In this place, it would also be nice to detect how many of those bytes were
just 0xffffffff padding vs data that potentially looks like transactions.
----
- Rename {{GarbageAfterTerminatorException.getOffset}} to something a little
more clear -- right now it's not obvious that this is a relative offset/length
after the OP_INVALID, versus an offset since the beginning of the file, etc.
Perhaps {{getPaddingLengthAfterEofMarker}}? I'm still not entirely clear what
this length represents... by my reading of the javadoc, it is:
{code}
<--- valid edits ---> < OP_INVALID > <-- N bytes of padding --> <-- non-padding
data --> EOF
{code}
where {{N}} above is what you're talking about?
Maybe some ASCII art like the above in the javadoc would be helpful.

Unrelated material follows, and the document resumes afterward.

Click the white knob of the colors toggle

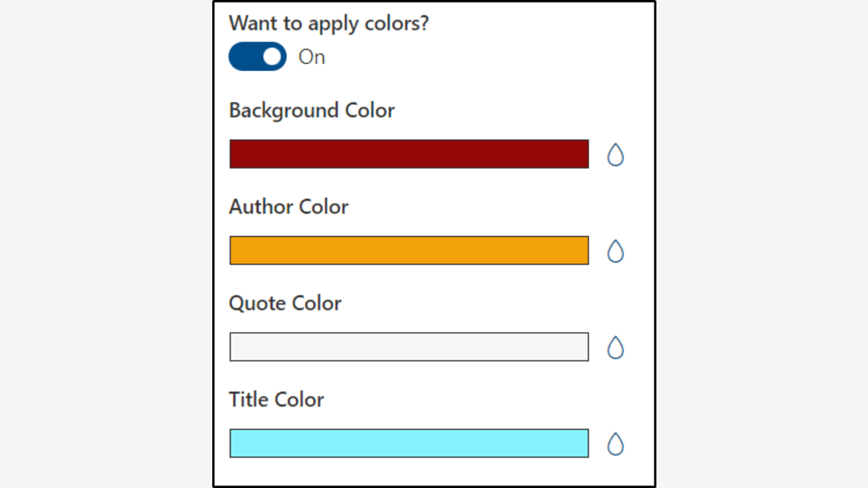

Part of what is confusing me is this: does padding after OP_INVALID count as
garbage or not?
----
{code}
+ /** Testing hook */
+ void setEditLog(FSEditLog newLog) {
{code}
Can you add @VisibleForTesting and change to {{setEditLogForTesting}} so no one
starts to use it in non-test code?
----
- Lots of spurious whitespace changes in TestNameNodeRecovery
- Can you add brief javadoc to the three implementations of Corruptor? eg "/**
Truncate the last byte of the file */", "/* Add padding followed by some
non-padding bytes to the end of the file */" and "/** Add only padding to the
end of the file */"?
Otherwise really nice tests.
> check for edit log corruption at the end of the log
> ---------------------------------------------------
>
> Key: HDFS-3335
> URL: https://issues.apache.org/jira/browse/HDFS-3335
> Project: Hadoop HDFS
> Issue Type: Improvement
> Affects Versions: 0.23.0
> Reporter: Colin Patrick McCabe
> Assignee: Colin Patrick McCabe
> Attachments: HDFS-3335-b1.001.patch, HDFS-3335-b1.002.patch,
> HDFS-3335-b1.003.patch, HDFS-3335-b1.004.patch, HDFS-3335.001.patch,
> HDFS-3335.002.patch, HDFS-3335.003.patch, HDFS-3335.004.patch,
> HDFS-3335.005.patch, HDFS-3335.006.patch, HDFS-3335.007.patch
>
>
> Even after encountering an OP_INVALID, we should check the end of the edit
> log to make sure that it contains no more edits.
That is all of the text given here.